## Exercise requirements
Shift every coordinate in the answers by adding 83 to it, and reproduce the stretch of material from the line containing "You are a computer-use" through the line containing "pyautogui.click(x=875, y=61)", with the requests included. Leave the pictures out of your answer.

*** Material supplied

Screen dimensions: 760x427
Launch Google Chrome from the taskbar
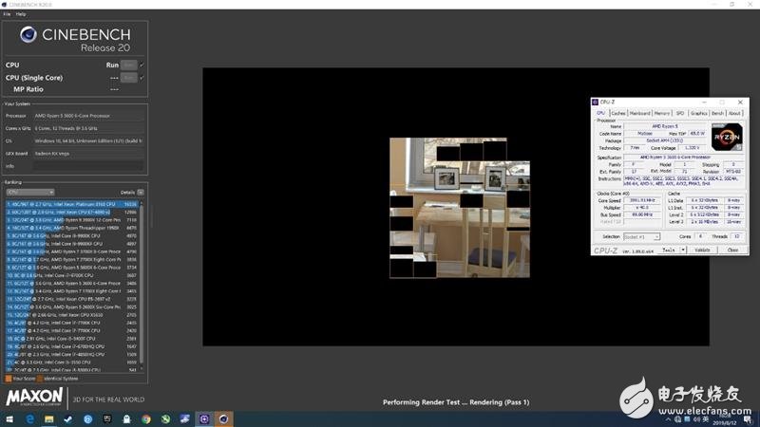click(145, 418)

******
*** Material supplied

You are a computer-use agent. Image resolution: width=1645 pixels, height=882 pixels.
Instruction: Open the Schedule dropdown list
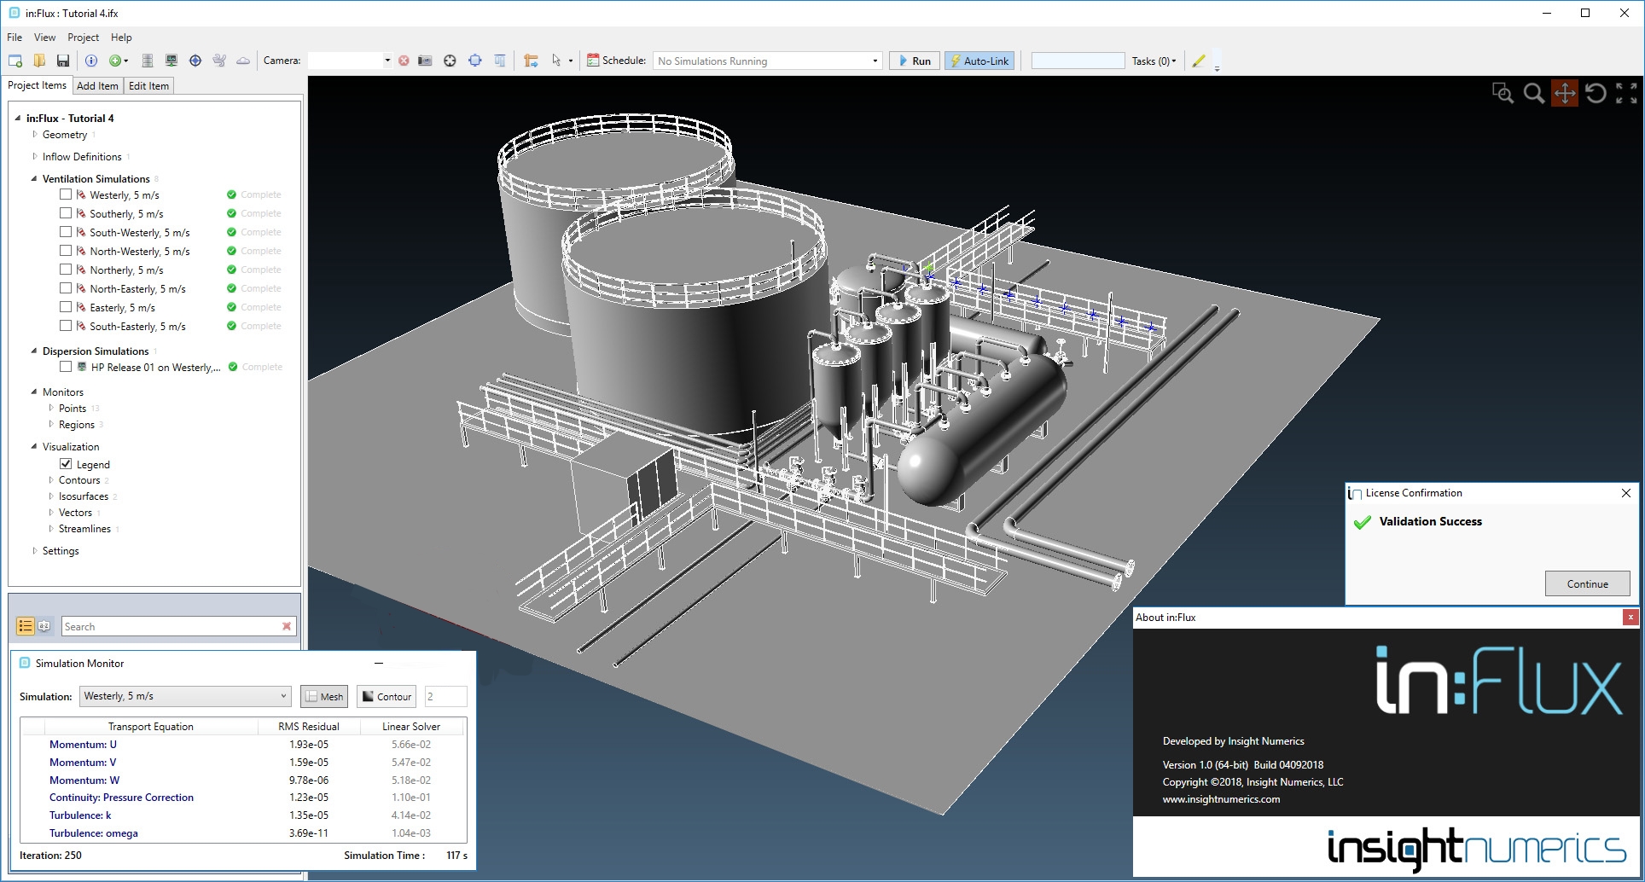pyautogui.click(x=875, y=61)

******

## Response
You are a computer-use agent. Image resolution: width=1645 pixels, height=882 pixels.
Instruction: Open the Schedule dropdown list
pyautogui.click(x=958, y=144)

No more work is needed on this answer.